In a recent report, the team headed by managing director Nikolaos Panigirtzoglou emphasized that increasing stablecoin velocity represents the critical metric to monitor. Velocity indicates the frequency at which individual stablecoins circulate through transactions within a given timeframe.
Elevated velocity enables a limited stablecoin supply to facilitate substantially larger transaction volumes. Consequently, even with significant expansion in stablecoin-based payments, the overall market capitalization may not experience comparable growth.
“As stablecoin-based payment systems gain wider adoption, their operational efficiency increases, driving velocity higher,” the analysts explained. “This elevated velocity will probably constrain future expansion of the stablecoin ecosystem.”
Current blockchain-based stablecoin transaction activity stands at approximately $17.2 trillion annually, extrapolated from 2026 year-to-date figures. This substantial figure demonstrates genuine expansion in daily stablecoin utilization.
The total stablecoin market capitalization has increased by nearly $100 billion in the previous twelve months. Including yield-generating stablecoins pushes the aggregate total beyond $300 billion.
This expansion has actually exceeded the wider cryptocurrency market’s performance, which analysts interpret as evidence that stablecoins serve purposes beyond simple trading activities or serving as crypto collateral.
Merchant Adoption Accelerating
Business-to-consumer and merchant payment applications are expanding more rapidly than person-to-person transfers, JPMorgan’s analysis indicates. The bank referenced research from venture capital firm a16z crypto to substantiate this trend.
Person-to-person transactions continue to represent the dominant portion of overall stablecoin activity. However, the migration toward merchant-based payments demonstrates that stablecoins are penetrating mainstream commercial applications.
Asian markets continue to represent the primary geographic hub for stablecoin adoption, according to the analysts’ findings.
JPMorgan additionally highlighted the enactment of the GENIUS Act in the United States as a contributing factor to increased transaction volume. This legislation established a more defined regulatory structure for stablecoin operations.
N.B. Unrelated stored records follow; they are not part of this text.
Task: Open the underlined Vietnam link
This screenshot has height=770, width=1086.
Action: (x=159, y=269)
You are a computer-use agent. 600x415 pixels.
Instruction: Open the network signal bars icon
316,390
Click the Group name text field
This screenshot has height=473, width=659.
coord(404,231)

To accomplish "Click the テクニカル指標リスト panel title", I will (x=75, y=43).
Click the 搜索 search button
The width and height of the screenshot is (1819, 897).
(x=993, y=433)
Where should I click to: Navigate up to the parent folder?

JPMorgan Maintains Measured Perspective
This represents a continuation of JPMorgan’s skeptical stance toward optimistic stablecoin forecasts. In December 2024, the analytical team stated they anticipated the stablecoin market cap would fall short of trillion-dollar valuations.
Their projection estimated the market would achieve approximately $500 to $600 billion by 2028. Previously in May 2024, they characterized trillion-dollar estimates from other sources as “excessively optimistic.”
The current report reinforces this conservative outlook. While robust usage expansion is undeniable, the fundamental dynamics of velocity suggest market capitalization will likely advance more gradually than transaction volume figures might imply.
Asian markets maintain their leadership position in global stablecoin usage, while merchant payment integration continues to broaden, according to the latest data referenced in JPMorgan’s analysis.